• Task: Give the number of lines in the items below that contain the string "püspökök", with case counting. Reply with the number only.

************

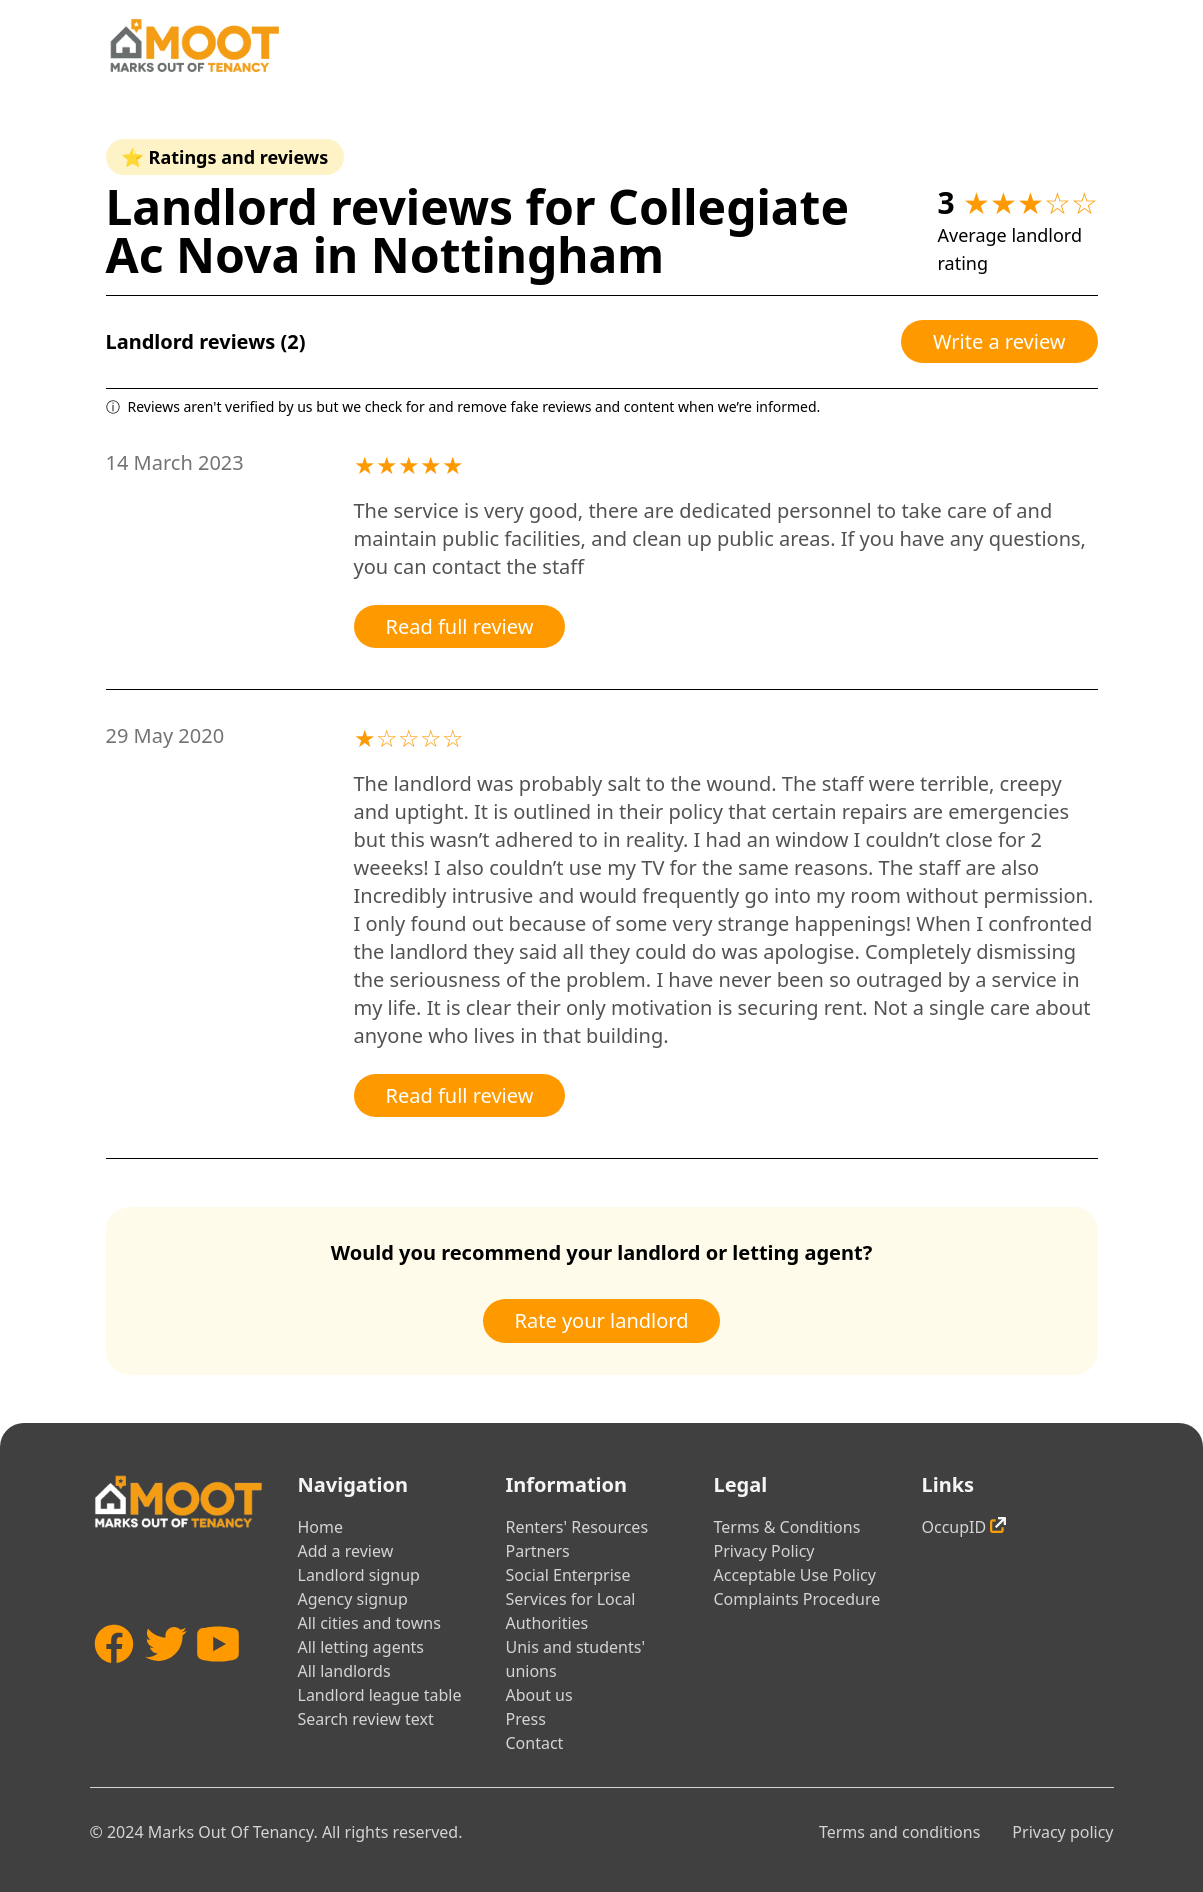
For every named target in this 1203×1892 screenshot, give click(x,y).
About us (539, 1695)
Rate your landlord (602, 1320)
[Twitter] (166, 1679)
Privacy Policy (764, 1551)
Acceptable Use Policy (795, 1575)
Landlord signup (359, 1575)
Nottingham (517, 254)
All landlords (344, 1671)
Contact (535, 1743)
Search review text (366, 1719)
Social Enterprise (568, 1575)
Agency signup (353, 1599)
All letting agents (361, 1647)
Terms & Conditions (787, 1527)
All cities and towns (369, 1623)
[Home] (194, 45)
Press (526, 1719)
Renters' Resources (577, 1527)
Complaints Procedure (797, 1599)
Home (321, 1527)
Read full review (460, 626)
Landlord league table (380, 1695)
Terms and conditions (899, 1832)
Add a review (346, 1551)
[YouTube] (218, 1679)
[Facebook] (114, 1679)
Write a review (999, 341)
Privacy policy (1062, 1832)
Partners (538, 1551)
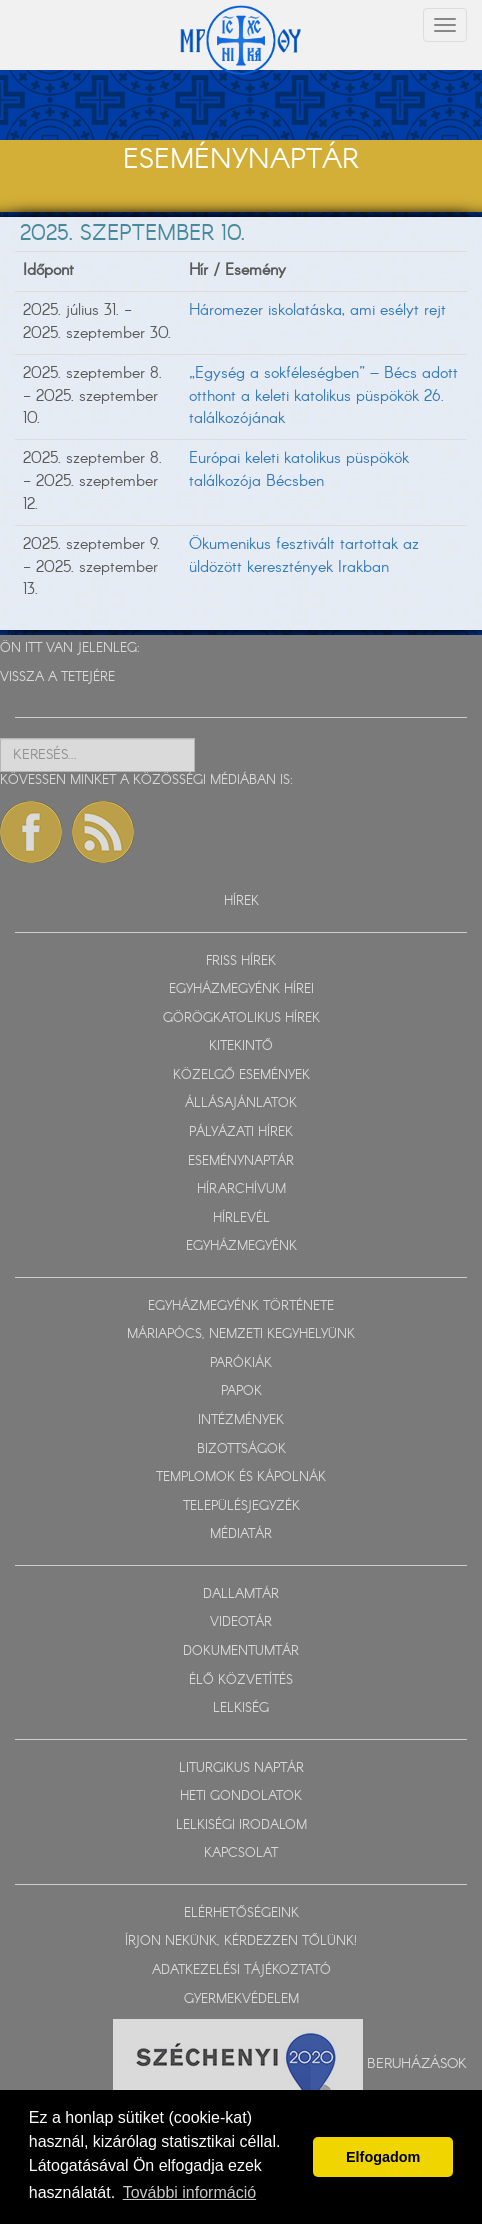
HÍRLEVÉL (241, 1218)
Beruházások (417, 2064)
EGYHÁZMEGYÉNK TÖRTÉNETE (241, 1306)
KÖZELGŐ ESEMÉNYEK (241, 1075)
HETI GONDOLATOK (241, 1796)
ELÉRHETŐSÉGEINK (241, 1913)
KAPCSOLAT (241, 1853)
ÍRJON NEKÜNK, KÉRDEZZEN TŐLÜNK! (241, 1941)
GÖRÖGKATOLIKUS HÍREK (241, 1018)
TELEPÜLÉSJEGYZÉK (241, 1506)
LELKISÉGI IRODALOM (241, 1825)
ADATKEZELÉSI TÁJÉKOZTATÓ (241, 1970)
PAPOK (241, 1391)
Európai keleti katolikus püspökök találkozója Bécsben (299, 470)
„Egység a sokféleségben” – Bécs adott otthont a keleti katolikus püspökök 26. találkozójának (323, 396)
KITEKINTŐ (241, 1046)
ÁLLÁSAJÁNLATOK (241, 1103)
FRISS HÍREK (241, 961)
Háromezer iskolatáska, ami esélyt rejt (317, 310)
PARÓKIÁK (241, 1363)
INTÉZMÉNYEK (241, 1420)
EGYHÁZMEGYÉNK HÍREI (241, 989)
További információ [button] (189, 2192)
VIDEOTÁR (241, 1622)
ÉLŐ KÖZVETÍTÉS (241, 1680)
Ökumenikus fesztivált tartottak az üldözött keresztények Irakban (304, 556)
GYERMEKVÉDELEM (241, 1999)
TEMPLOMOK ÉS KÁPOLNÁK (241, 1477)
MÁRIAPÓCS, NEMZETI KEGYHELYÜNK (241, 1334)
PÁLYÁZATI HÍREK (241, 1132)
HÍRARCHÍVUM (241, 1189)
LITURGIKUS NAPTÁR (241, 1768)
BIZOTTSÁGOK (241, 1449)
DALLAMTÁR (241, 1594)
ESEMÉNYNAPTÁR (241, 1161)
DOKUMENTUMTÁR (241, 1651)
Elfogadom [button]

************

• Problem solution: 2